I started telling people I wanted them to pay cash for their next vacation, to save for their children’s education, to save for retirement, to create an emergency fund and to live generously.
I think people were shocked that a preacher a) wanted them to take a vacation, b) wanted them to pay cash for it, c) offered a program to help them realize their financial goals and d) didn’t expect all their money to go to the church.
One of the best things we’ve done in the last 5 years has been taking hundreds of adults and students through the Financial Learning Experience. It’s a two-hour forum designed to help people master the basics of financial planning and realize their dreams. There are follow-up small groups and individual coaching you can also offer.
My joy as a leader is to see hundreds of people paying cash for their vacations, saving for their kids’ education, saving for retirement AND giving generously to the Kingdom.
But that only happens if you want something FOR people, not just something FROM them. So help people plan their financial future, not just yours or your church’s.
4. Understand you’re slaying a giant idol
If the world (and church) have an idol, money is a prime candidate.
So know upfront you’re going to get push-back when you address it. But if you help people with their finances as a ministry and steward the money that’s received appropriately, you will help break the power of an idol in our culture and church.
When you attack an idol, prepare for a counter-attack.
It’s easier not to fall victim to the criticism or internal battles that the attack brings when you realize the attack is coming.
But before you go too far down that road, remember the enemy is not just outside you, it’s within you. The idol you’re trying to get your congregation to slay might also be yours. Really question your motives when you talk about money.
Be honest about how you struggle with money and the love of it. If you don’t struggle with money, you’re probably not human.
5. Tap into the desire most people have to be generous
It’s easy to think most people are stingy. I’m not sure that’s true.
Most people want to be generous. They just don’t know how.
When you can’t make your minimum credit card payments, even a $20 donation to the food bank seems out of reach.
When you help people get their finances in order, generosity can be unleashed. And more people want to be generous than you think. They just need help getting there.
6. Your vision and stewardship must be worth the sacrifice people make
When people give, you receive a measure of trust from both people and from God.
You need to steward and manage the money well. Things like a third party independent annual audit (which is expensive, but worth it) should be the norm.
And your vision and mission should be compelling, up to the challenge and have life-changing results.
People may give once or twice, but over time, most people don’t give generously to uninspiring or poorly stewarded visions.
7. Unchurched people are more open to conversations about money than you realize
I saved the best for last. Of all the concerns I’ve heard about talking about money at our church over the years, the #1 objection is that unchurched people don’t like the church to talk about money.
And guess what? Most of our growth comes from unchurched people, so it’s a live tension.
Sure, sometimes, that’s true. But most of it’s not. Surprisingly, unchurched people love to talk about money when they realize you’re ready to help them.

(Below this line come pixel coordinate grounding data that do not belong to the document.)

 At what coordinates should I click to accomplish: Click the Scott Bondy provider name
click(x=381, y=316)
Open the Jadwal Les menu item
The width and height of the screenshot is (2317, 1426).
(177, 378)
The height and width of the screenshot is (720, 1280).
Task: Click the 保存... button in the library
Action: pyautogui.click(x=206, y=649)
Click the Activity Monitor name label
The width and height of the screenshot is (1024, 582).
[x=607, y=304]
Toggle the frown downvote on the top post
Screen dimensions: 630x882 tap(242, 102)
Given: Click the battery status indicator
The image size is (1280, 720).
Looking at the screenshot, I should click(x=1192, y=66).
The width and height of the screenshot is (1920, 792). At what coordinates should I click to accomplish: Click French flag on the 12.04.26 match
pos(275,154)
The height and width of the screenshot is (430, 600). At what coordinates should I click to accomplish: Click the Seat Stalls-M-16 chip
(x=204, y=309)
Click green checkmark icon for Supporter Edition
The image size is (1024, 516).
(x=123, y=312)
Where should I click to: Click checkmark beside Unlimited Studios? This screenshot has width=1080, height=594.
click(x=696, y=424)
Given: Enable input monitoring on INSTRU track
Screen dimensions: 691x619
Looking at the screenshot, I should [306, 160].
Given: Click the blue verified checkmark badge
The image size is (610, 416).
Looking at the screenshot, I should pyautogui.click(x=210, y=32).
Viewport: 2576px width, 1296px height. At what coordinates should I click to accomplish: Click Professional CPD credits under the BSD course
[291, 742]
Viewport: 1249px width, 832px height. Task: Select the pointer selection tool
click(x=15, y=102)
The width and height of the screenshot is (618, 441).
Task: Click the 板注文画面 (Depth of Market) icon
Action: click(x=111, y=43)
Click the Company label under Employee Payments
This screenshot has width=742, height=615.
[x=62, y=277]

If you doubt that people love to talk about money, just ask Dave Ramsey how, for a quarter-century, he’s helped millions of people (churches and unchurched) win with their money.
Ready for a truth bomb? In my experience, the people who object the most about talking about money are the people who give the least.
I can’t prove that statistically, but it resonates with my experience and intuition.
Don’t let the people who never give ruin your ministry to people who love to give and want to give.
What about you?
How are you reaching those financially hurting in your community?